WHAT YOU WILL DO:
In the entries below, locate the line with "Where should I", then give again that line and all lines after it, exactly, with pictures omitted.

### RECORDS ###

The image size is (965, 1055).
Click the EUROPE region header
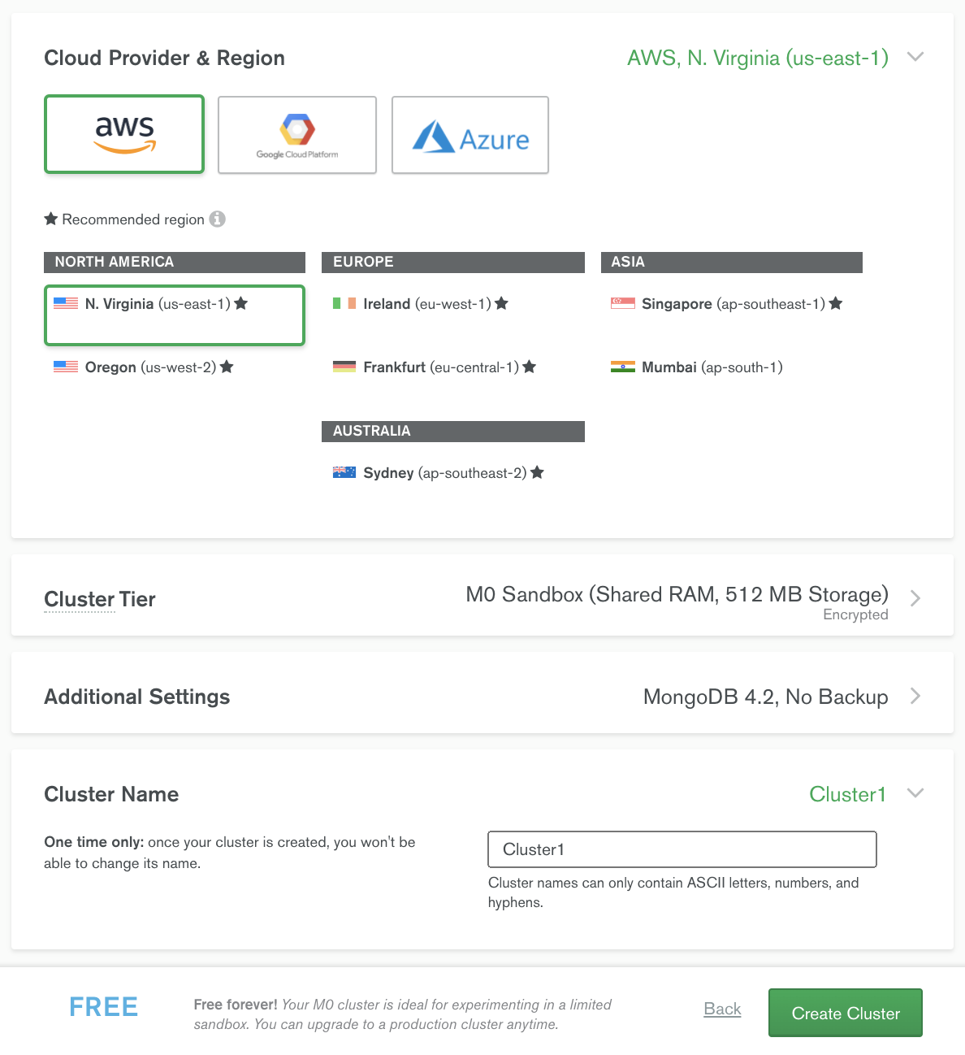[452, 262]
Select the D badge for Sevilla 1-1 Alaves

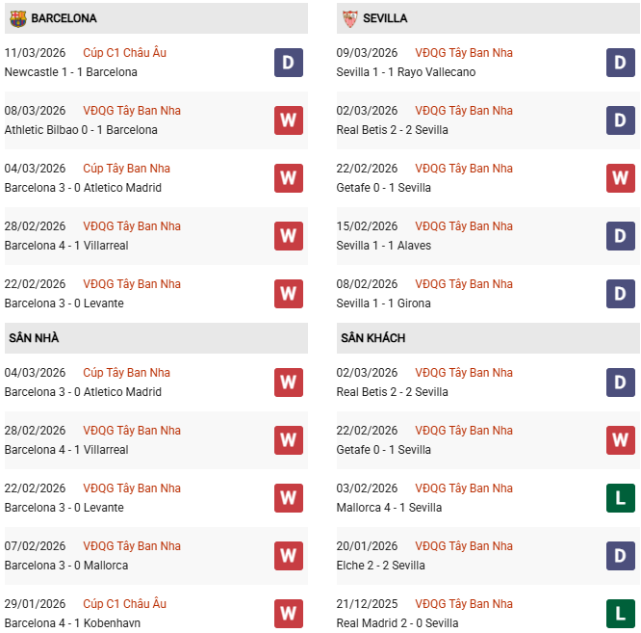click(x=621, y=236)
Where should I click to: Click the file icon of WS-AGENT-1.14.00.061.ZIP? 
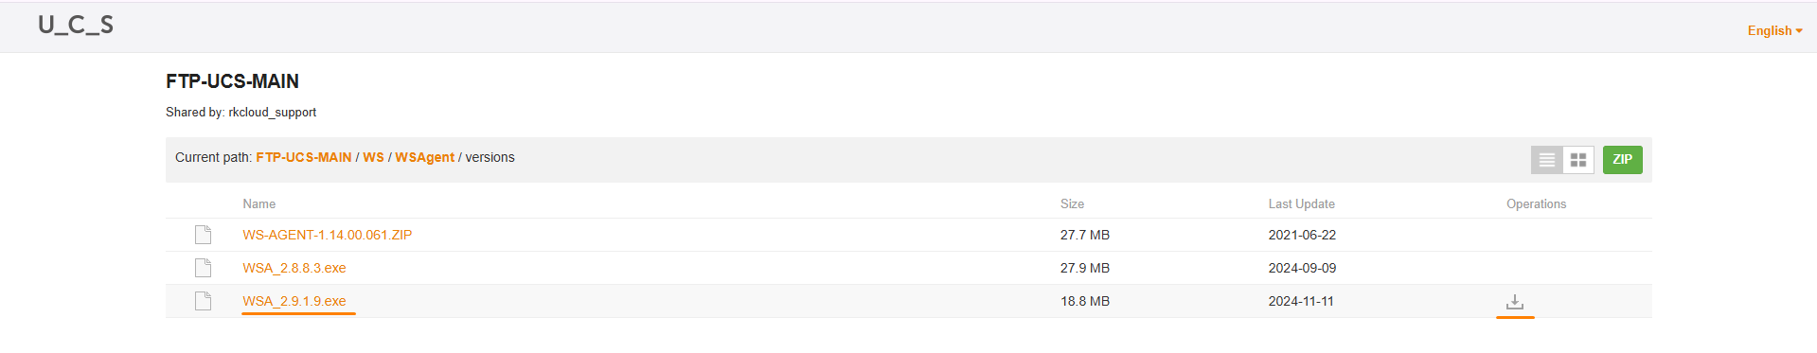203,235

###

RESPONSE FOR THIS EXERCISE:
Where should I click to: Click the file icon of WS-AGENT-1.14.00.061.ZIP? 
203,235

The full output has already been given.